There Are Literal Benefits To Having A Vagina — Are You Taking Advantage Of Them?

Photographed by Ruby Woodhouse.

It's no secret that people who have vaginas need specific healthcare, but it can be difficult to understand our rights. So a new website, VaginaBenefits.com, aims to help people who have vaginas better navigate their health rights.

With reproductive rights being called into question under the Trump administration, the rules about birth control and women's health seem to be changing every day. That's why Vagina Benefits hopes to help people learn more about their access to birth control, as well as the rights they're entitled to, on a state-by-state basis.

Launched last week when open enrollment for the Affordable Care Act began, the site's name is a callback to the ACA's preventative care benefits for women.

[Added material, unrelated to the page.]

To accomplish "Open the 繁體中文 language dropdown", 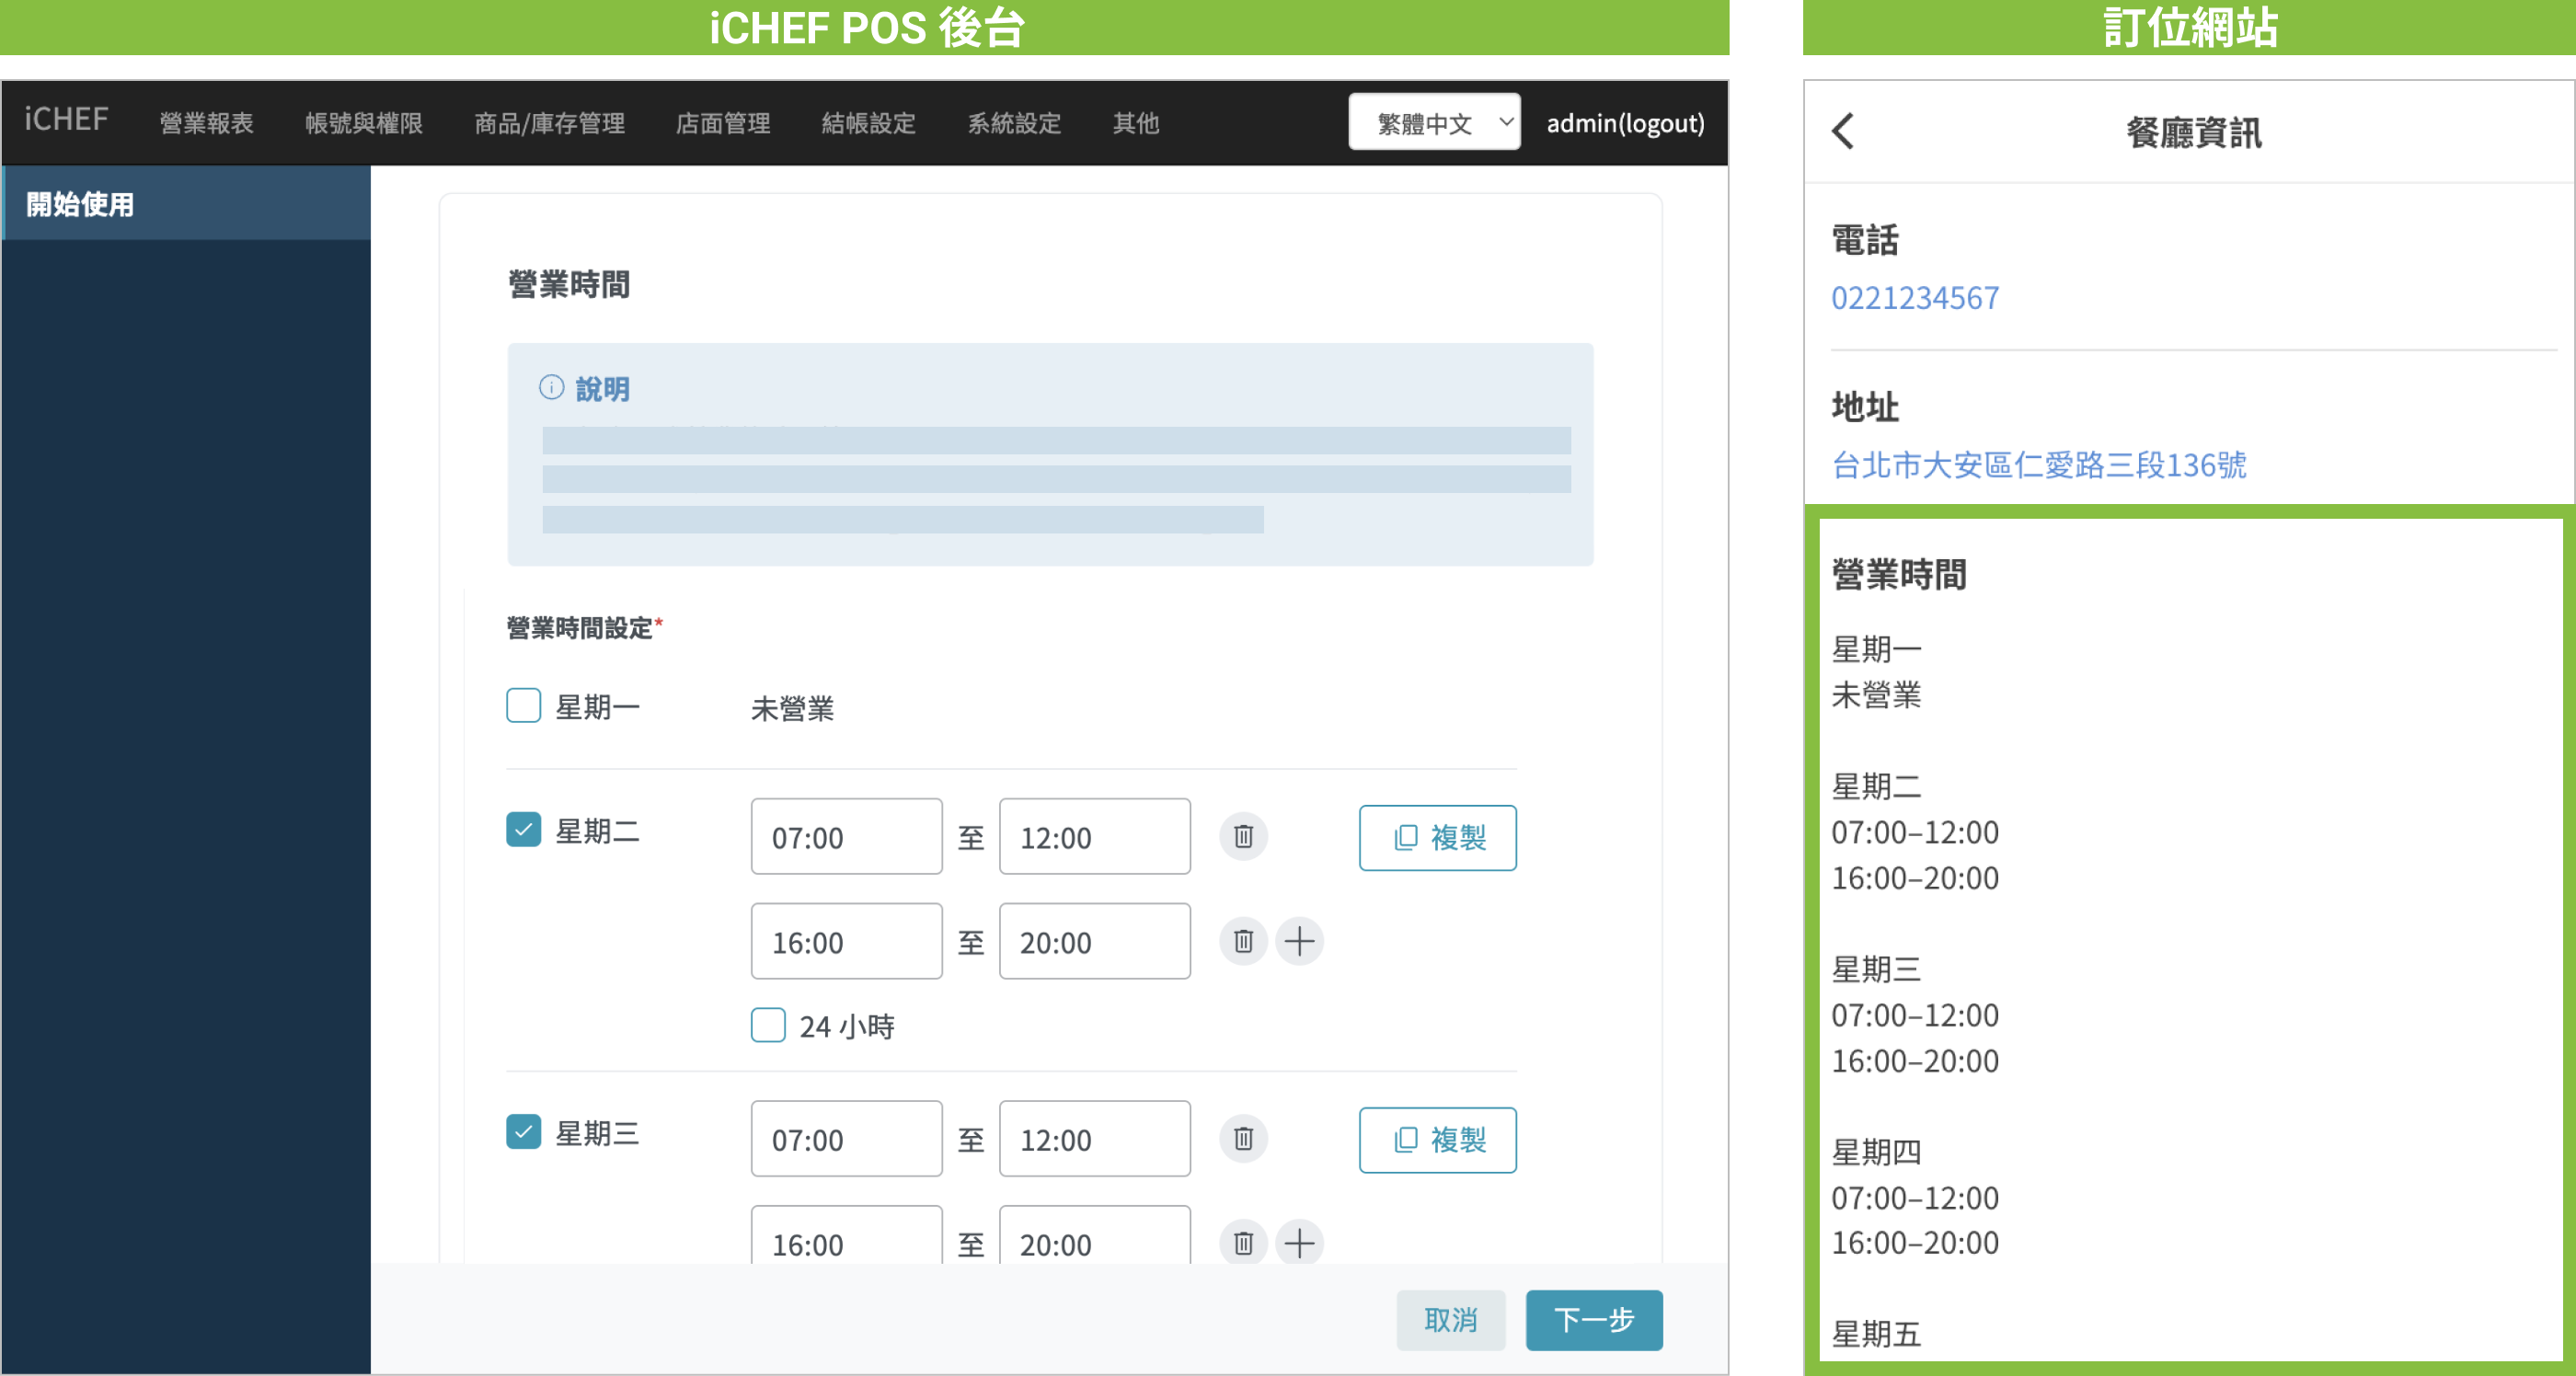I will 1434,122.
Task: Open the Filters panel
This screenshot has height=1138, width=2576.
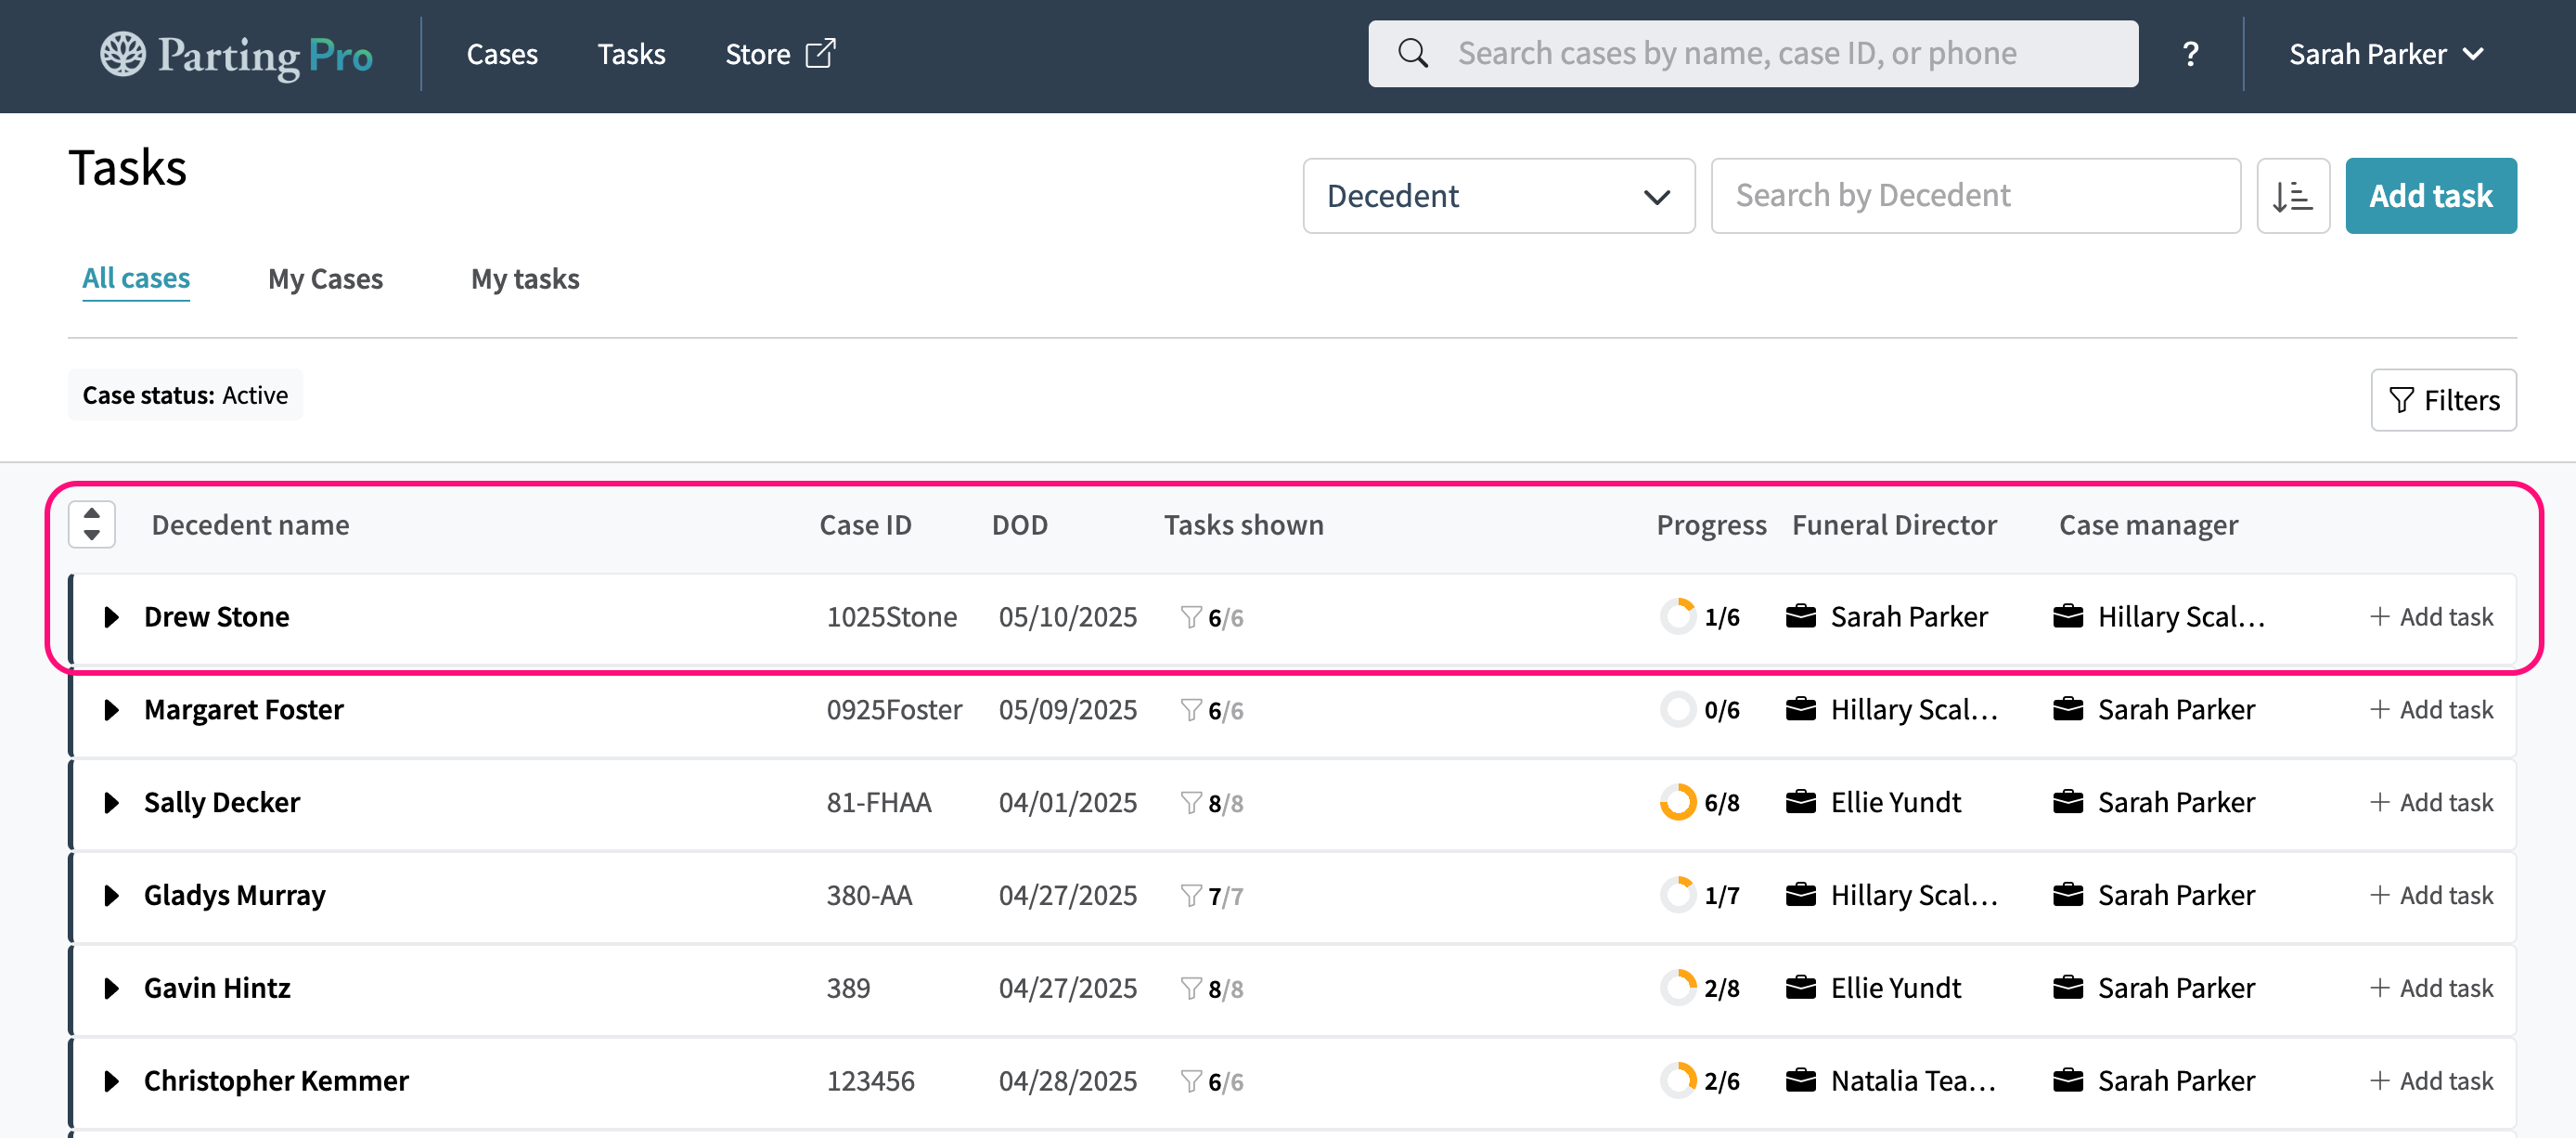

The site's "vagina benefits by state index" allows you to click on your state (or any state you're curious about) and see how it ranks in terms of birth control access and health benefits. California, for example, has a rating of 7.25 out 10 — while the state mandates coverage of all 18 FDA-approved birth control methods, but "simply reiterates federal legislation and is NOT a true state-level 'safety net,'" according to the site.

Carolyn Witte, who launched the site, says that her experience co-founding the women's health startup Tia inspired her to create Vagina Benefits.

"The idea of the Vagina Benefits first came from seeing the anxiety and sheer confusion from Tia users about their basic healthcare, and specifically, the cost of care," she tells Refinery29. "We've seen firsthand that women all-too-often don't go to the doctor because they don't know what it will cost and fear not being able to afford it — even for IUDs and preventive health services like pap smears that are covered 100% by insurance plans."

The site isn't just about women — Witte says that they prefer to use the term "people with vaginas" to be inclusive towards anyone who might have female anatomy, no matter what gender they identify with.

"'Different' doesn't mean inferior or less equal, but simply different and deserving of distinct and better care," Witte says.

At the end of the day, she hopes that people can use the site to better understand what their healthcare rights are, and to be able to demand what they deserve.

"More broadly speaking, we hope to spark a conversation about how insurance and healthcare must evolve to make the essential healthcare [that] people with vaginas need more accessible," she says.